ATIVIDADE:
Copie sem qualquer alteração, do texto sobre a Gigafactory da Tesla no Texas apresentado abaixo, o trecho que abre com as palavras "Com um interior" e fecha com "lado ao outro.".

TEXTO PARA ANÁLISE:
###
A Gigafactory da Tesla no Texas é um dos complexos industriais mais avançados do mundo, com uma área de 1.000 hectares ao longo do rio Colorado. O edifício principal tem 1,2 quilómetros de comprimento e 365 metros de largura – o equivalente a quase 100 campos de futebol – e é tão grande que é visível de satélite. As imagens da Agência Espacial Europeia mostram inclusive os painéis solares no telhado a formar a palavra “Tesla”.
No interior, a fábrica funciona como um bloco integrado: a matéria-prima entra por um lado e os carros saem completamente montados do outro. Aqui produzem o Model Y, a Cybertruck e o Robotaxi, utilizando as gigantescas Giga Press, máquinas de fundição com até 9.000 toneladas de força que reduzem o chassi a apenas duas grandes peças de alumínio. A fábrica também refina lítio e produz as baterias 4680 no próprio local, eliminando a necessidade de transportar materiais entre continentes.
Com um interior do tamanho de uma pequena cidade, a Tesla implementou bicicletas, triciclos e carrinhos de golfe para os trabalhadores se deslocarem, evitando que percam tempo a caminhar de um lado ao outro.
Mas Elon Musk quer mais. Os planos incluem uma expansão de 480.000 metros quadrados para investigação e produção de microchips de 2 nanómetros, além de um novo “Campus Norte” para semicondutores, num investimento entre 20.000 e 25.000 milhões de dólares. O projeto também prevê ecoparques, carris bici, acesso ao rio, áreas húmidas e corredores para a vida selvagem.
Este crescimento já transformou a região entre Austin e San Antonio, atraindo dezenas de empresas e desencadeando um boom imobiliário numa área que era historicamente rural e de baixos rendimentos.
###
INFORMAÇÃO APRESENTADA:
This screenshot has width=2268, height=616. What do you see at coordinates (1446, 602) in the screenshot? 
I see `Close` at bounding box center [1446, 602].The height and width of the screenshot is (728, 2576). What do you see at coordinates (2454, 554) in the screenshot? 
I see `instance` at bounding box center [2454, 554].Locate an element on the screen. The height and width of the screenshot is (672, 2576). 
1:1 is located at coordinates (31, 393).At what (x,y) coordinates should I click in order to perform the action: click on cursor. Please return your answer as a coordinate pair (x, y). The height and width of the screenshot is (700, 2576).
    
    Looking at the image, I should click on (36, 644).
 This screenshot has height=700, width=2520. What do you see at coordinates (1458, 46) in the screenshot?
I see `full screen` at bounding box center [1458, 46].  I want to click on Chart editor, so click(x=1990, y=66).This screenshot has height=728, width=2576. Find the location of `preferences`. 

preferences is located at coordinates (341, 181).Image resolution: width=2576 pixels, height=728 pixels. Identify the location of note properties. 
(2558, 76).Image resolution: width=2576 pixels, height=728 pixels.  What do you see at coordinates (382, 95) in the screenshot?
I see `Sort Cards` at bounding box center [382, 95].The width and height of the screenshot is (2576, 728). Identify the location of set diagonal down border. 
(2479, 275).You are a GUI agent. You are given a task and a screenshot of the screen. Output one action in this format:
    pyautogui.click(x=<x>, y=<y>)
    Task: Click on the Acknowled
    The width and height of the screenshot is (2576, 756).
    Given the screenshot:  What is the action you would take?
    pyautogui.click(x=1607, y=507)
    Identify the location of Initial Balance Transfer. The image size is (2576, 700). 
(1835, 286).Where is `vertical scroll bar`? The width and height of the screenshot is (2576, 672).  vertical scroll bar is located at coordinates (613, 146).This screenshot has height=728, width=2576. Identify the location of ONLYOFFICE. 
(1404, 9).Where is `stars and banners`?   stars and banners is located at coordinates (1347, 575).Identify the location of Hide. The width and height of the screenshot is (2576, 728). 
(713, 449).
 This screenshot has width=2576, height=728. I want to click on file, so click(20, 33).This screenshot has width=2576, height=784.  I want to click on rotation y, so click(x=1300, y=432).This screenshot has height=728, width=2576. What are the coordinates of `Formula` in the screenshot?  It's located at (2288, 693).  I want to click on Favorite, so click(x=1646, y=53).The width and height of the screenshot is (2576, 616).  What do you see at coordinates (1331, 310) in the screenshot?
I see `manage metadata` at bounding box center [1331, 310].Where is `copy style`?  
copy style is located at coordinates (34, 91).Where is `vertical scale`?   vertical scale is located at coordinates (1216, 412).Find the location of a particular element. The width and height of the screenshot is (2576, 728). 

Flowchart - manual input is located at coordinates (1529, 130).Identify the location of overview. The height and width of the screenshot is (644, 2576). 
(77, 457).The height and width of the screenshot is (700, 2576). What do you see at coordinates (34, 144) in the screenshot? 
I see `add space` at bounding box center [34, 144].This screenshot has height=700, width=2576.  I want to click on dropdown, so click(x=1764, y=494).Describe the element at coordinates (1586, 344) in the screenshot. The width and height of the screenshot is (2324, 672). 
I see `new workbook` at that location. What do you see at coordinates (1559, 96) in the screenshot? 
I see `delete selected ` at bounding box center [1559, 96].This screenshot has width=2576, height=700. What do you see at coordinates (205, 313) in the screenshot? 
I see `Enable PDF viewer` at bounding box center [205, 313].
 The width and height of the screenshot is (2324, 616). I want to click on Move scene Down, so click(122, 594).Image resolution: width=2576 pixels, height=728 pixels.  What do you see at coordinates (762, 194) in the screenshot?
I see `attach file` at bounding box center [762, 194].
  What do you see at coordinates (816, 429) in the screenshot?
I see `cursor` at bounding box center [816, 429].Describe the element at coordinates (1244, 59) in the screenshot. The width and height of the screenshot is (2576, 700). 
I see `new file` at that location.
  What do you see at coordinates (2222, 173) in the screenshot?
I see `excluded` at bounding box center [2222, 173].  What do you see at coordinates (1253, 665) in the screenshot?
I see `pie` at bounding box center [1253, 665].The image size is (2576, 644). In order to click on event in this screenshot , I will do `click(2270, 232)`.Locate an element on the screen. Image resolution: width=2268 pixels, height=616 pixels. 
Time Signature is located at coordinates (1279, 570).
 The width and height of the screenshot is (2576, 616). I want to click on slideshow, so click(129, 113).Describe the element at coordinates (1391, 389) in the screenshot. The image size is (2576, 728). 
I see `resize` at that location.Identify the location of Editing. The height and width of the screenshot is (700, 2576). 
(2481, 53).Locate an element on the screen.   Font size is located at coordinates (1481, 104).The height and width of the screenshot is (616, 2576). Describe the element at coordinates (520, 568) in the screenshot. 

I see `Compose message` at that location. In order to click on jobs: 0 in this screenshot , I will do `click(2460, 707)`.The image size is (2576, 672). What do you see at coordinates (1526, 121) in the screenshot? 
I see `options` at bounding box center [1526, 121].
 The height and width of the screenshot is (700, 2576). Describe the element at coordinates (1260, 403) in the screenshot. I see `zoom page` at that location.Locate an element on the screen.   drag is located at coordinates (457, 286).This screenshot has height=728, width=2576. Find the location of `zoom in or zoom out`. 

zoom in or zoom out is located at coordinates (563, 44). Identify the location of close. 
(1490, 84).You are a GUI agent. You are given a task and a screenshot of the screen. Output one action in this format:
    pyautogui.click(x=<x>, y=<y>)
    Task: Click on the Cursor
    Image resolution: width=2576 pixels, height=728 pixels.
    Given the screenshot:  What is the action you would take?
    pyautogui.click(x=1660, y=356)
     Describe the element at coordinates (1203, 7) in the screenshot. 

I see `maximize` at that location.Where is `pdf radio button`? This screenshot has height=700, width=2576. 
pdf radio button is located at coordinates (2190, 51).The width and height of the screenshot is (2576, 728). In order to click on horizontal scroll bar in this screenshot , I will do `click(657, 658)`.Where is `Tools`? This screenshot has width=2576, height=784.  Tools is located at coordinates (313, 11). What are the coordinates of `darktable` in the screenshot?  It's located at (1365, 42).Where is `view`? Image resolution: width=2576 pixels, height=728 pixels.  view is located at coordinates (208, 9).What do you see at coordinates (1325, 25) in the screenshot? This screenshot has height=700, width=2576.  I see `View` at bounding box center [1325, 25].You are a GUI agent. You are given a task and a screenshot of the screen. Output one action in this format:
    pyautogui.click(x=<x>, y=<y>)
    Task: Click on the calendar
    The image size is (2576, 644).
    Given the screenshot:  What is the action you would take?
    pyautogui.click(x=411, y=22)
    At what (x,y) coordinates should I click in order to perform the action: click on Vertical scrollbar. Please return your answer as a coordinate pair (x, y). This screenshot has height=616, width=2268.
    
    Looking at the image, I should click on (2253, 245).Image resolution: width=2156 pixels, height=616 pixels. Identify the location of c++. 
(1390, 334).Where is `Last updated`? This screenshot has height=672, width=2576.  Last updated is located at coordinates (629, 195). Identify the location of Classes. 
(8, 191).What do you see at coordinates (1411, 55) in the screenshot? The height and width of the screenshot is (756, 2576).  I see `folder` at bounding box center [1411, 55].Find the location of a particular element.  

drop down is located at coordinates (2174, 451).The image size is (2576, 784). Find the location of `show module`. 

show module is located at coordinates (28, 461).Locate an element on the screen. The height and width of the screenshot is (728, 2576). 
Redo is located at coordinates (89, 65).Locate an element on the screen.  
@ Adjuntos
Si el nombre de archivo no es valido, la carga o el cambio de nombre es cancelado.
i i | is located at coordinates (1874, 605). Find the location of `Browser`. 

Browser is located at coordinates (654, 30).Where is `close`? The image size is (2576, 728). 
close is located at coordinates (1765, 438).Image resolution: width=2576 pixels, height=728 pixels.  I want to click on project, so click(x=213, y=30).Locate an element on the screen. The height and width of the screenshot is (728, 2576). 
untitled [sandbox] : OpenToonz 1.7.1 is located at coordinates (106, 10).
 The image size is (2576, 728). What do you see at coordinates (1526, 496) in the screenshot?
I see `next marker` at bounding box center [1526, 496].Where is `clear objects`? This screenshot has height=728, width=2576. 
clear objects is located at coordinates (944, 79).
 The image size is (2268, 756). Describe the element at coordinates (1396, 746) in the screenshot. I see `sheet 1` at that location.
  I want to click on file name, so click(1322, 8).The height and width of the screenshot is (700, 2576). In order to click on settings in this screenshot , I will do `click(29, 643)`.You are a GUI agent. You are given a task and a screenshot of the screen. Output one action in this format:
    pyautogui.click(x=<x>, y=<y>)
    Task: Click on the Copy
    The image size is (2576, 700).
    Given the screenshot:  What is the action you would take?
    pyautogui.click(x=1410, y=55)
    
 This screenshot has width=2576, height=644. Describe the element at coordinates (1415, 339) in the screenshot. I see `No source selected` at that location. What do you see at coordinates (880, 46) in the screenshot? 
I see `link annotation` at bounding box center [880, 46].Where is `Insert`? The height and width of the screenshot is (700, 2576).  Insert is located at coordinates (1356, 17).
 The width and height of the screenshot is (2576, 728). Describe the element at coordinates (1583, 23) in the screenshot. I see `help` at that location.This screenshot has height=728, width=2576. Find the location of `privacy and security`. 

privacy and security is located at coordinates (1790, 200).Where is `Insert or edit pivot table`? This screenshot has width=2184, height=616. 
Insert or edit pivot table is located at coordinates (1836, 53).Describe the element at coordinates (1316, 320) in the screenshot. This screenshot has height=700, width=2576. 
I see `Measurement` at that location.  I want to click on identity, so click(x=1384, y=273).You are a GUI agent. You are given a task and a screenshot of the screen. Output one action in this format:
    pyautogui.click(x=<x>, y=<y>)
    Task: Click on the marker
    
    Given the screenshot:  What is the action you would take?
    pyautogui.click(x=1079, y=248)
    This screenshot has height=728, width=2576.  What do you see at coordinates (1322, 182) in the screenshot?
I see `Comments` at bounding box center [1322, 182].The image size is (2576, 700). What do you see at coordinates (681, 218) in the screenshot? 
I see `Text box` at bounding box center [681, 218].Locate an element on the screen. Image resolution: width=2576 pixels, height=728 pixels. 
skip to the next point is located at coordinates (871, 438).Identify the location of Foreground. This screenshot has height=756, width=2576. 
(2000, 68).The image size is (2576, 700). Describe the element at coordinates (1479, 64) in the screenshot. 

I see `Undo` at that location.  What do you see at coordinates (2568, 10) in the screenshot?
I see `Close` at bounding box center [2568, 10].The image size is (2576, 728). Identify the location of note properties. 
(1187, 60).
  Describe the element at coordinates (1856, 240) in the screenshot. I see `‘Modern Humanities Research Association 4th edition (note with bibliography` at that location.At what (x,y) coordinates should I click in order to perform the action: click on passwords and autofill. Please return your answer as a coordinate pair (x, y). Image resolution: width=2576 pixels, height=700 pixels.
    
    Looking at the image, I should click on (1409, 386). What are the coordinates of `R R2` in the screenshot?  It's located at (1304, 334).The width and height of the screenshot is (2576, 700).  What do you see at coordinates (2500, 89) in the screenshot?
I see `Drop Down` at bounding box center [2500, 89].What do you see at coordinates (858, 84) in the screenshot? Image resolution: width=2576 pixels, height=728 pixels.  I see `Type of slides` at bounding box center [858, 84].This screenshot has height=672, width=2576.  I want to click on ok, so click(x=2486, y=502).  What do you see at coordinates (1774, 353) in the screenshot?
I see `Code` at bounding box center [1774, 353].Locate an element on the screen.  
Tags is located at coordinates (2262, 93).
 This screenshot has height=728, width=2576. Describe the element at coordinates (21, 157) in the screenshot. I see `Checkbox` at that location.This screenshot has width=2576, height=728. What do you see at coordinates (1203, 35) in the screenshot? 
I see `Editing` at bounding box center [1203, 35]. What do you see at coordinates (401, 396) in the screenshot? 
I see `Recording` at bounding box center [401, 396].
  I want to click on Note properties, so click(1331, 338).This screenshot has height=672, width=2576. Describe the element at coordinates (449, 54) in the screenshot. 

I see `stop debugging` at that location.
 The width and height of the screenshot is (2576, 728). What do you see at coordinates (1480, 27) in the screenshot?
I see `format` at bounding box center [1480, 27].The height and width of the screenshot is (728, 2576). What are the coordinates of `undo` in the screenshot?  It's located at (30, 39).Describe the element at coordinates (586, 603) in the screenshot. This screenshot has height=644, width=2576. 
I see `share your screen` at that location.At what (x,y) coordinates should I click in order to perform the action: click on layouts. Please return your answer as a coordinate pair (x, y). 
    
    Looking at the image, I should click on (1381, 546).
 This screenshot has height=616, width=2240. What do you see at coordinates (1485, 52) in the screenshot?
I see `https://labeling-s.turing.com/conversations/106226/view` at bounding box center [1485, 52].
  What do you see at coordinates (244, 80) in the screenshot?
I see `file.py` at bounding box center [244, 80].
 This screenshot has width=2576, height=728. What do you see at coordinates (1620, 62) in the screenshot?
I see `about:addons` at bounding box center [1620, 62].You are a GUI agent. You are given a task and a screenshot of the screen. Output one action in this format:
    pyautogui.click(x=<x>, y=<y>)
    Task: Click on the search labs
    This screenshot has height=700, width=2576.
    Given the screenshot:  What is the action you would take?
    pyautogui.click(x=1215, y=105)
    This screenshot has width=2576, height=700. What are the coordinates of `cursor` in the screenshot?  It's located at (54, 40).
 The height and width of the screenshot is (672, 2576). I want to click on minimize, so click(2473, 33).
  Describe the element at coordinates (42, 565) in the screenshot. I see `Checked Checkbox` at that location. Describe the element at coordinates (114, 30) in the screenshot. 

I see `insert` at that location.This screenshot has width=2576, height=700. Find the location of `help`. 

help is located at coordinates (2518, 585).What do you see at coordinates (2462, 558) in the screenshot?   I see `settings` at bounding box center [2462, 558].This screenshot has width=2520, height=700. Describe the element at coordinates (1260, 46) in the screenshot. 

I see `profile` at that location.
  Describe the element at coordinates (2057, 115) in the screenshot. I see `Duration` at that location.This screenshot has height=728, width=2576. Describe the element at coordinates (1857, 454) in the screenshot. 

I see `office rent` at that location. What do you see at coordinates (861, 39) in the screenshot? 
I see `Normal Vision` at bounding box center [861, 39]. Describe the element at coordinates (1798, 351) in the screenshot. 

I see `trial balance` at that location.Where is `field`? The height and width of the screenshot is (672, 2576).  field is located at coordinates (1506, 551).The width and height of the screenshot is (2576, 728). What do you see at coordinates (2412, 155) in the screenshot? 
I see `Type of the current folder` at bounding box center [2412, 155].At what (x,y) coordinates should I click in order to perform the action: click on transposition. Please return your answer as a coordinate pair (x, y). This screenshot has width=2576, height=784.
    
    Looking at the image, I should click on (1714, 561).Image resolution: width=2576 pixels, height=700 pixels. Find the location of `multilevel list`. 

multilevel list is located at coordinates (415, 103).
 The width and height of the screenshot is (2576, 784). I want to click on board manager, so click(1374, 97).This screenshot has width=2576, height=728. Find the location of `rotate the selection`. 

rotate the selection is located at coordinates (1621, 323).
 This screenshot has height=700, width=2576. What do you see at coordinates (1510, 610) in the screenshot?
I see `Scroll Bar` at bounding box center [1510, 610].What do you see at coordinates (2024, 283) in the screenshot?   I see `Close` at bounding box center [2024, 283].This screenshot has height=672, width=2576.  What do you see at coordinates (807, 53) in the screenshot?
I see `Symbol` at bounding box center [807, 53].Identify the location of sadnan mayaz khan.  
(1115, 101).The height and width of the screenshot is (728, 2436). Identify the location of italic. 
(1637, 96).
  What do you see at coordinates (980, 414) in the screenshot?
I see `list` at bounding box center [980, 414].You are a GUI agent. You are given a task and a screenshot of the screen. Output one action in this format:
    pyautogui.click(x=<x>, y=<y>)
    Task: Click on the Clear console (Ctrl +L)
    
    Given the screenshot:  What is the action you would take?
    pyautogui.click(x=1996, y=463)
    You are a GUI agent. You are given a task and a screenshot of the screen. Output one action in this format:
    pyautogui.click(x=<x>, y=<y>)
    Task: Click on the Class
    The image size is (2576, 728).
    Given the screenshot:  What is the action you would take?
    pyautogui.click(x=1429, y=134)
###
ESPAÇO DE RESPOSTA:
Com um interior do tamanho de uma pequena cidade, a Tesla implementou bicicletas, triciclos e carrinhos de golfe para os trabalhadores se deslocarem, evitando que percam tempo a caminhar de um lado ao outro.